Bolitho y Dancer descendieron hacia la cubierta colgados de una burda y se encontraron con el señor Hope, que continuaba furioso.
—¡Maldita sea, me colgarán por ésa!
Tras esa reflexión, Hope recuperó su semblante y añadió dirigiéndose a Bolitho:
—¡Y a usted también, por ser tan blando con sus hombres!
En cuanto Hope hubo andado unos pasos hacia la popa, Bolitho dijo:
—Ladra pero no muerde. Anda, Martyn, veamos si ese chico, Starr, nos ha reservado algo para desayunar. Ya no vale la pena volver a la hamaca. Nuestra guardia saldrá dentro de nada.
Llegaban corriendo al rancho de los guardiamarinas, que parecía seguro y húmedo, cuando se encontraron con un hombre ataviado con chaqueta azul y sin galones, de semblante severo y cara afilada. Bolitho sabía su nombre; Henry Scroggs era secretario del comandante y comía junto con sus vecinos, los asistentes del maestre de a bordo.

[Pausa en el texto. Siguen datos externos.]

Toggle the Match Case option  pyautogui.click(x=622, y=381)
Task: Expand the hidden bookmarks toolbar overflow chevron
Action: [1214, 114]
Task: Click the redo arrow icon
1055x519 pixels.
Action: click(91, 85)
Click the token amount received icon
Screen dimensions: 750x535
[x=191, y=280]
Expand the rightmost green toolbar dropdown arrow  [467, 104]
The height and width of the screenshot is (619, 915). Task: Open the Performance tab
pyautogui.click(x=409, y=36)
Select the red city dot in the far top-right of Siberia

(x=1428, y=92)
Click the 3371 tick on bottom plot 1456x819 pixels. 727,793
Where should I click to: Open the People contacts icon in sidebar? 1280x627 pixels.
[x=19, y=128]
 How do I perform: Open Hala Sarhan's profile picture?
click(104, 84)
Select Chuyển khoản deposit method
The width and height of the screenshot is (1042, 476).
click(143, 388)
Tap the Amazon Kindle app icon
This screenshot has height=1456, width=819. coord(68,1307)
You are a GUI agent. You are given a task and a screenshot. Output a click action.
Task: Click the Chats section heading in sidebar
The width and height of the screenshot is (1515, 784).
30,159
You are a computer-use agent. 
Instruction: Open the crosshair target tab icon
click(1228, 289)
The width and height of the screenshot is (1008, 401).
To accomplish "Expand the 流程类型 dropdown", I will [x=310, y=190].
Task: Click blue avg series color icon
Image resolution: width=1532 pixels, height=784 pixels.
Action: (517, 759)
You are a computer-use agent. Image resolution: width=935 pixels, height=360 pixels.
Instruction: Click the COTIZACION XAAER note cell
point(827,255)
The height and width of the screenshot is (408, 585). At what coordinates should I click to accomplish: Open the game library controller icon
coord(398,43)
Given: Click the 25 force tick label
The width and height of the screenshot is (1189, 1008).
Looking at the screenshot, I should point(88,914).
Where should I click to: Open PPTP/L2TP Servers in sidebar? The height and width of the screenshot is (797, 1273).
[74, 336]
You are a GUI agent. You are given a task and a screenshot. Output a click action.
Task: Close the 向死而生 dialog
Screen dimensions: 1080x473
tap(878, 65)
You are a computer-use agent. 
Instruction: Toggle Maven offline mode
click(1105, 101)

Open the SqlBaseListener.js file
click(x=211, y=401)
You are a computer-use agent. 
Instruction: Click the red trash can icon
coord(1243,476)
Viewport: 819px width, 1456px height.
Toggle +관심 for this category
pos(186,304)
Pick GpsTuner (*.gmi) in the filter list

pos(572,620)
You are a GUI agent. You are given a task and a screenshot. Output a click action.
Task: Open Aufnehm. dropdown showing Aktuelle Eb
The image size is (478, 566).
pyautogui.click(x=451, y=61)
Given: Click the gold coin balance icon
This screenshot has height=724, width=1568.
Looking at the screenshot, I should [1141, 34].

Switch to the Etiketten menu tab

—Bolitho, ¿es usted? —chasqueó su voz. No esperó respuesta—. Preséntese al comandante. El señor Marrack se ha lastimado un brazo y el señor Grenfell está en la segunda guardia.
Se quedó allí firmes, con su inexpresiva cara.
—Y muévase, al instante, ¡si es que pretende seguir vivo a bordo!
Bolitho le dirigió una mirada y recordó lo que Marrack había mencionado de las camisas limpias; era consciente de su aspecto desaliñado.
—Te ayudo a cambiarte y a vestirte —se ofreció Dancer.
La voz del secretario crepitó de nuevo.
—¡Inmediatamente! Usted es quien tiene más experiencia tras Grenfell y Marrack, Bolitho. El comandante ha dado órdenes muy claras.
Scroggs se ladeó para no perder el equilibrio con la súbita escora del buque, que balanceaba y embarcaba agua por cubierta.
—¡Le sugiero que no se quede quieto!
Bolitho alcanzó su sombrero.
—Entendido —soltó con voz apagada, y se deslizó hacia la popa, inclinándose para salvar los baos.